> On Thu, 2010-04-22 at 16:31 -0400, Vivek Goyal wrote:
>> On Thu, Apr 22, 2010 at 09:59:14AM +0200, Corrado Zoccolo wrote:
>> > Hi Miklos,
>> > On Wed, Apr 21, 2010 at 6:05 PM, Miklos Szeredi <mszeredi@suse.cz> wrote:
>> > > Jens, Corrado,
>> > >
>> > > Here's a graph showing the number of issued but not yet completed
>> > > requests versus time for CFQ and NOOP schedulers running the tiobench
>> > > benchmark with 8 threads:
>> > >
>> > >
http://www.kernel.org/pub/linux/kernel/people/mszeredi/blktrace/queue-depth.jpg
>> > >
>> > > It shows pretty clearly the performance problem is because CFQ is not
>> > > issuing enough request to fill the bandwidth.
>> > >
>> > > Is this the correct behavior of CFQ or is this a bug?
>> > This is the expected behavior from CFQ, even if it is not optimal,
>> > since we aren't able to identify multi-splindle disks yet.
>>
>> In the past we were of the opinion that for sequential workload multi spindle
>> disks will not matter much as readahead logic (in OS and possibly in
>> hardware also) will help. For random workload we anyway don't idle on the
>> single cfqq so it is fine. But my tests now seem to be telling a different
>> story.
>>
>> I also have one FC link to one of the HP EVA and I am running increasing
>> number of sequential readers to see if throughput goes up as number of
>> readers go up. The results are with noop and cfq. I do flush OS caches
>> across the runs but I have no control on caching on HP EVA.
>>
>> Kernel=2.6.34-rc5
>> DIR=/mnt/iostestmnt/fio DEV=/dev/mapper/mpathe
>> Workload=bsr iosched=cfq Filesz=2G bs=4K
>> =========================================================================
>> job Set NR ReadBW(KB/s) MaxClat(us) WriteBW(KB/s) MaxClat(us)
>> --- --- -- ------------ ----------- ------------- -----------
>> bsr 1 1 135366 59024 0 0
>> bsr 1 2 124256 126808 0 0
>> bsr 1 4 132921 341436 0 0
>> bsr 1 8 129807 392904 0 0
>> bsr 1 16 129988 773991 0 0
>>
>> Kernel=2.6.34-rc5
>> DIR=/mnt/iostestmnt/fio DEV=/dev/mapper/mpathe
>> Workload=bsr iosched=noop Filesz=2G bs=4K
>> =========================================================================
>> job Set NR ReadBW(KB/s) MaxClat(us) WriteBW(KB/s) MaxClat(us)
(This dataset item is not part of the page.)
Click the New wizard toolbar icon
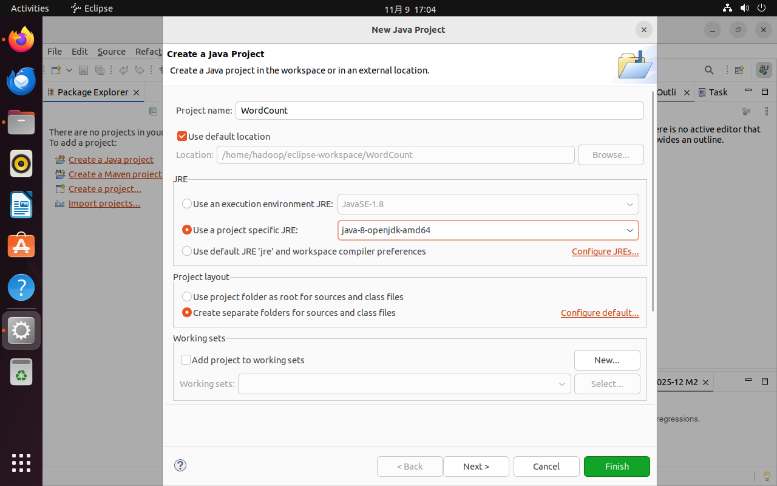 point(56,70)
>> --- --- -- ------------ ----------- ------------- -----------
>> bsr 1 1 126187 95272 0 0
>> bsr 1 2 185154 72908 0 0
>> bsr 1 4 224622 88037 0 0
>> bsr 1 8 285416 115592 0 0
>> bsr 1 16 348564 156846 0 0
>>
>
> These numbers are very similar to what I got.
>
>> So in case of NOOP, throughput shotup to 348MB/s but CFQ reamains more or
>> less constat, about 130MB/s.
>>
>> So atleast in this case, a single sequential CFQ queue is not keeing the
>> disk busy enough.
>>
>> I am wondering why my testing results were different in the past. May be
>> it was a different piece of hardware and behavior various across hardware?
>
> Probably. I haven't seen this type of behavior on other hardware.
>
>> Anyway, if that's the case, then we probably need to allow IO from
>> multiple sequential readers and keep a watch on throughput. If throughput
>> drops then reduce the number of parallel sequential readers. Not sure how
>> much of code that is but with multiple cfqq going in parallel, ioprio
>> logic will more or less stop working in CFQ (on multi-spindle hardware).